Perhaps most obvious will be the impact on the price of corn--and, indirectly, of food in general. Since it became apparent that the biofuel standards would become law, the price of corn has risen 20 percent, to around $5.00 a bushel, says Bruce Babcock, director of the Center for Agricultural and Rural Development at Iowa State University. He expects that prices will probably stay around that level for at least the next three years. Because corn is the primary feed for livestock in this country, that means higher prices for everything from beef to milk and eggs. (Less than 2 percent of the nation's corn crop is eaten directly by humans; more than 50 percent feeds animals.) High corn prices could also make it harder to switch to cellulosic biofuels, because farmers will be reluctant to grow alternative crops. With the price of corn so high, says Babcock, "who is going to replace corn with prairie grass?"

At Purdue University, Wallace Tyner, a professor of agricultural economics, has calculated how different types of government policies, including the new mandated consumption levels, will affect the economics of corn ethanol. One of his most striking findings (though one that would surprise few agricultural experts) is that the fuel struggles to compete with oil on cost, in part because of extreme sensitivity to the commodity price of corn.

Because ethanol is generally blended with gasoline at a concentration of 10 percent, its market value is directly tied to the price of oil. But Tyner's analysis illustrates the complexity of the interplay between the markets for oil, corn, and ethanol. In the absence of government subsidies or mandates, according to his model, no ethanol is produced until oil reaches $60 a barrel. But with oil at that price, ethanol is profitable only as long as corn stays around $2.00 a bushel, which limits production of the biofuel to around a half-billion gallons a year. As oil prices increase, so does ethanol production. But production levels continue to be limited by the price of corn, which rises along with both the demand for ethanol and the price of oil (farmers use a lot of gasoline). Even when oil reaches $100 a barrel, ethanol production will reach only about 10 billion gallons a year if there are no subsidies; and even then, ethanol is profitable only if corn prices stay below $4.15 a bushel. If oil hits $120 a barrel, ethanol production will, left to market forces, reach 12.7 billion gallons--still more than two billion short of the federal mandate.

In other words, the federally mandated consumption levels mean ethanol will not, for the foreseeable future, be truly cost-­competitive with gasoline. Indeed, says Tyner, setting the ethanol market at 15 billion gallons will mean an "implicit tax" on gasoline consumers, who will have to pay to sustain the high level of biofuel production. When oil costs $100 a barrel, the consumer will pay a relatively innocuous "tax" of 42 cents per gallon of ethanol used (the additional price at the pump will usually be only a few pennies for blends that are 10 percent ethanol). But at lower oil prices, the additional cost of ethanol will be far more noticeable. If oil falls to $40 a barrel, the implicit tax for ethanol will be $1.05 a gallon--or $15.77 billion for all the nation's gasoline users. "If the price of oil drops substantially, is Congress going to say, 'We didn't really mean it'?" asks Tyner. "It gets really messy."



Comments:
As we talked about today in class (Monday 3/10) there are many reasons why a policy can either bring about more productivity or less.

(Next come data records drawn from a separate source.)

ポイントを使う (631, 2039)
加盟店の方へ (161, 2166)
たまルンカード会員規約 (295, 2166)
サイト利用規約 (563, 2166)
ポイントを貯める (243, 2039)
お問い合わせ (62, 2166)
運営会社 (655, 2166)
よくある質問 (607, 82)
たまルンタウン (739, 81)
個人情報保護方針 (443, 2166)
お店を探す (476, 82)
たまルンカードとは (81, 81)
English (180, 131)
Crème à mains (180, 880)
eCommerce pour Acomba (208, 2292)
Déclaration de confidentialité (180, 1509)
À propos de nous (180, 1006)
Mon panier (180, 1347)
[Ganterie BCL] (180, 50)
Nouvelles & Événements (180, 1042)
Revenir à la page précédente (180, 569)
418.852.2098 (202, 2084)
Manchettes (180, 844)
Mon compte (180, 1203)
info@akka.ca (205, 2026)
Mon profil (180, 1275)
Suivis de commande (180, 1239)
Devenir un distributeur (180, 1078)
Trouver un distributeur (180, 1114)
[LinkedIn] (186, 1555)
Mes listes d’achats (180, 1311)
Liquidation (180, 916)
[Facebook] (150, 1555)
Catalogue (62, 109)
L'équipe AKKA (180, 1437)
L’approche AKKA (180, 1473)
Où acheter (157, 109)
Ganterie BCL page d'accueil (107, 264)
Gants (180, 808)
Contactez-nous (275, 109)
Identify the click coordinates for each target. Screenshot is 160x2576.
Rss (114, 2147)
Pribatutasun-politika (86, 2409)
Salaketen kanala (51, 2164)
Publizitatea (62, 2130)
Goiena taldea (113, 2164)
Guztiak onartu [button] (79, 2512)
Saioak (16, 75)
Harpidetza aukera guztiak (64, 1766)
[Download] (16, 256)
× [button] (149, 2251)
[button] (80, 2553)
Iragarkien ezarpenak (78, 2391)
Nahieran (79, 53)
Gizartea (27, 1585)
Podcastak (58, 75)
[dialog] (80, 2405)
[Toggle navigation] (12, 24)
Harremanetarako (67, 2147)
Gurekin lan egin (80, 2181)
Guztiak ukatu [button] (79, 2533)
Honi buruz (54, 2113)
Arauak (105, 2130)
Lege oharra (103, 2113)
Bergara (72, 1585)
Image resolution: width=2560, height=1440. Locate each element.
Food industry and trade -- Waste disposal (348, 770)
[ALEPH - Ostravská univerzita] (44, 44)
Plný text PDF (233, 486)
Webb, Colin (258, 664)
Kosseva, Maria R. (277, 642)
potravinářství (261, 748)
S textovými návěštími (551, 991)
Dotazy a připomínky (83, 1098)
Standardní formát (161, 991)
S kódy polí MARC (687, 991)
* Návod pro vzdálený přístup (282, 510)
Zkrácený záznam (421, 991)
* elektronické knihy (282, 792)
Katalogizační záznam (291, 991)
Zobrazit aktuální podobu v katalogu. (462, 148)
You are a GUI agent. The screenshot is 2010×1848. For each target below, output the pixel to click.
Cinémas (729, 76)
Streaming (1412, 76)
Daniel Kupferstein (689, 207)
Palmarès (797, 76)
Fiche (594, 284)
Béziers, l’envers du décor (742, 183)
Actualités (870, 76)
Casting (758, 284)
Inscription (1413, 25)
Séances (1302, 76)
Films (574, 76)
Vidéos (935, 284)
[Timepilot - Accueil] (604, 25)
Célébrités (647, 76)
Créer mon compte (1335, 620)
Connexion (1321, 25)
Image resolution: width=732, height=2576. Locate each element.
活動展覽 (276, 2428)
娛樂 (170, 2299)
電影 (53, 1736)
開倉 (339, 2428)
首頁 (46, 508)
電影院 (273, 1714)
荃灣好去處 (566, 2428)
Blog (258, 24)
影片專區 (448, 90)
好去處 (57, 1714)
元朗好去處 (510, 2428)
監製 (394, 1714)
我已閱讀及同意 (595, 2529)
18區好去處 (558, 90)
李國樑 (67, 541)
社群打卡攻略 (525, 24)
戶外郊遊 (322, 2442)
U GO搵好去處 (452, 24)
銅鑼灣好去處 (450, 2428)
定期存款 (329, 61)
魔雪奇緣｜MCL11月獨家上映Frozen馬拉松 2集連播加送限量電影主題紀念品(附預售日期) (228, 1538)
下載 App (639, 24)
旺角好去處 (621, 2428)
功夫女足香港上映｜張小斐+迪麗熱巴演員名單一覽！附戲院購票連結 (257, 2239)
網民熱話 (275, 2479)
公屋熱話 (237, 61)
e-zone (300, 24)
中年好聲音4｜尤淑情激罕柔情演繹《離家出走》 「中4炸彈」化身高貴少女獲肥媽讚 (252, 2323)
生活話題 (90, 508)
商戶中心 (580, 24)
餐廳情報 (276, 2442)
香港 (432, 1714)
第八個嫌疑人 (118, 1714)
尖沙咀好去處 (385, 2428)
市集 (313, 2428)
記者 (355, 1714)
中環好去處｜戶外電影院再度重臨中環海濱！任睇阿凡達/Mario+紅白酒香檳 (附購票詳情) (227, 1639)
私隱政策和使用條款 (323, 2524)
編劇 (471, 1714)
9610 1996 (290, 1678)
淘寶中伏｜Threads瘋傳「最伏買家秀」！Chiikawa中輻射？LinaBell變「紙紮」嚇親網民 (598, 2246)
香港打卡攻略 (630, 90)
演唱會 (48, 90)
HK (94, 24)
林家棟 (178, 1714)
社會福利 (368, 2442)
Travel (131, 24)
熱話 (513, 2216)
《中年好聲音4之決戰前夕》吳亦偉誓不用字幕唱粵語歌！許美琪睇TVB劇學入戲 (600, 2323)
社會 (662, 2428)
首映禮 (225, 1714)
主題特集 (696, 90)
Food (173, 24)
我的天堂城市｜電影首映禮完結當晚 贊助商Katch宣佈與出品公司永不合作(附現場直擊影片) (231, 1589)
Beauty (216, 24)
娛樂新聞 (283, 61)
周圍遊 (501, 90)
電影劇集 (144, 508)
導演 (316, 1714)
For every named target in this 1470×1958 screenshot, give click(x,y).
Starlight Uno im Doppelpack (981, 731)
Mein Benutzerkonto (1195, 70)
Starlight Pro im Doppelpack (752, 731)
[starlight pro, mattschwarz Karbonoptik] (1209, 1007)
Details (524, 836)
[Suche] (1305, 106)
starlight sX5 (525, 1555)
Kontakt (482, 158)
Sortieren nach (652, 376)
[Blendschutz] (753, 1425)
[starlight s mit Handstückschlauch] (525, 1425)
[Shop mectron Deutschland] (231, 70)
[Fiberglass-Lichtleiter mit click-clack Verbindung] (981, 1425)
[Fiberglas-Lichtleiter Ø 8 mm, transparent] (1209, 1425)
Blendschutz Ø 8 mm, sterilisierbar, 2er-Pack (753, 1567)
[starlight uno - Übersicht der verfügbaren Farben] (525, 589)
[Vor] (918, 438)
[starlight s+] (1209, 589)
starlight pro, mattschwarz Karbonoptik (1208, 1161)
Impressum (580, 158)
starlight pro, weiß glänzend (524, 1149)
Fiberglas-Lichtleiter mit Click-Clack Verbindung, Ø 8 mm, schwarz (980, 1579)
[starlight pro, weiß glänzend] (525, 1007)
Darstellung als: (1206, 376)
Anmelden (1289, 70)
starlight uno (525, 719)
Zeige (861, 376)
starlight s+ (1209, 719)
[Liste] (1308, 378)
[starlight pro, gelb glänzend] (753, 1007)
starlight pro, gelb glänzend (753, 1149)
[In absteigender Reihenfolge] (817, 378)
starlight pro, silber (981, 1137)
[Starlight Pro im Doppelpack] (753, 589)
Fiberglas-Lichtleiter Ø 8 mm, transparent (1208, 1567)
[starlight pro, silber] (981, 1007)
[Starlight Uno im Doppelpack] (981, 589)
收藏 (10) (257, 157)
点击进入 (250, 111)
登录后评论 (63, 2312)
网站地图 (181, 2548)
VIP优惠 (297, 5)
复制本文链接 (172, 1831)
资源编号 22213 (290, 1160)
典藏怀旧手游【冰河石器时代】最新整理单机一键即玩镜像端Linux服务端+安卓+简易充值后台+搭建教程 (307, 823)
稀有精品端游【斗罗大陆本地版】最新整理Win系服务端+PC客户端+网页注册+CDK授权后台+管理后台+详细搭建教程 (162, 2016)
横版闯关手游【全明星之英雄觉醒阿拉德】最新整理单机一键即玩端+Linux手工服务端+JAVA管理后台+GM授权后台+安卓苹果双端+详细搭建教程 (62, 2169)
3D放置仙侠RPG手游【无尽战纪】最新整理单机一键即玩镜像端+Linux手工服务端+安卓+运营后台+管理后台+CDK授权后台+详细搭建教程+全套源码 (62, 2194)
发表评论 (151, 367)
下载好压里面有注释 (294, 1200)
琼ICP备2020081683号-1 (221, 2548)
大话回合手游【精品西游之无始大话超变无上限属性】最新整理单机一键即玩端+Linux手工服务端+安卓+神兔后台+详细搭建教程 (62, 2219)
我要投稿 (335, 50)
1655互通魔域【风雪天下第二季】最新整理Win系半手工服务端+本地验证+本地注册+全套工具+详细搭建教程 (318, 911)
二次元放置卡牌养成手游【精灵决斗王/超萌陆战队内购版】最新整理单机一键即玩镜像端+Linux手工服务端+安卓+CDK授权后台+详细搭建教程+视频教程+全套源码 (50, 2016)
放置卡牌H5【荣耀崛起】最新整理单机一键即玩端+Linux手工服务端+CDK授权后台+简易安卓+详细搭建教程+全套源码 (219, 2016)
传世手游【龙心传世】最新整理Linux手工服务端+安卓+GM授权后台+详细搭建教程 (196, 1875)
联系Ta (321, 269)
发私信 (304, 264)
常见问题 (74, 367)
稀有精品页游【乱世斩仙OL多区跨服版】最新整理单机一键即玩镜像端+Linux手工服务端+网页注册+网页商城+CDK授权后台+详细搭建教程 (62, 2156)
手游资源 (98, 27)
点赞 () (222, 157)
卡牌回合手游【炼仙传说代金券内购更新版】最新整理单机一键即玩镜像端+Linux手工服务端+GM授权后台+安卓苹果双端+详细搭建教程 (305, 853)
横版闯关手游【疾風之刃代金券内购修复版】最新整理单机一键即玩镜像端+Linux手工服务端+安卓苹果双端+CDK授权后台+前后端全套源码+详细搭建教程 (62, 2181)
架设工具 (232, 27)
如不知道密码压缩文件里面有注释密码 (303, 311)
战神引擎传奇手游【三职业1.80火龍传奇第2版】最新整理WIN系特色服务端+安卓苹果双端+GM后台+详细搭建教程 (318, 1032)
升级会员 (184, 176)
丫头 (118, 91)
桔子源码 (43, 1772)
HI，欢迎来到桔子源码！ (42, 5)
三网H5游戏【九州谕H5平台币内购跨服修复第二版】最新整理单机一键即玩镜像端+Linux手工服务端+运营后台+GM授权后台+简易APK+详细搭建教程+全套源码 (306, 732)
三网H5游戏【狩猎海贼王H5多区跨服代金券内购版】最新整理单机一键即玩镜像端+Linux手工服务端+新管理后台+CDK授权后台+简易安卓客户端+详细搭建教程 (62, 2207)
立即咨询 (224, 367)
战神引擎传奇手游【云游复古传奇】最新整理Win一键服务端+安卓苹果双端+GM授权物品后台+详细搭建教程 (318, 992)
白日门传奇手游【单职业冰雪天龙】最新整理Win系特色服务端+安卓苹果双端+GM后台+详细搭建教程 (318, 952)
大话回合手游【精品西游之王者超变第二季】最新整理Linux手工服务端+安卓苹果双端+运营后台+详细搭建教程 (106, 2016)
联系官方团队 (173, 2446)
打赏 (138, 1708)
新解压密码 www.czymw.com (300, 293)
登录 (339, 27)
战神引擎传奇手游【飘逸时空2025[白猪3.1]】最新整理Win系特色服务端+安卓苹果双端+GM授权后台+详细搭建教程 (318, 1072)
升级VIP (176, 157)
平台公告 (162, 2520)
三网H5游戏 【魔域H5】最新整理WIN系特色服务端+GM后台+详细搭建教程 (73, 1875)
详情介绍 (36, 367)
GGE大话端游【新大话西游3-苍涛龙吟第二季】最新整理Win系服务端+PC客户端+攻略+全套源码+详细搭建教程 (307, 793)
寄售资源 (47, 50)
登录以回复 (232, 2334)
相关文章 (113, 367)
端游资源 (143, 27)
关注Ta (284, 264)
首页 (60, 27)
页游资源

It seems to me in this case a good argument has been laid out as to why it would be a less efficient policy. However, I do think that there could be policies enacted that could increase the use of alternative energies, contrary to what the article stated. I think a broader regulation setting a goal of an amount or alternative energy to be used at a certain date would help fuel investments into different types of energy. Such a policy would allow for ethanol production as well as cellulosic biofuels. I see the right regulations as having the opportunity to spur great change and investment, but change and investment comes from creativity and ingenuity, so to be told exactly what to produce won’t benefit anyone.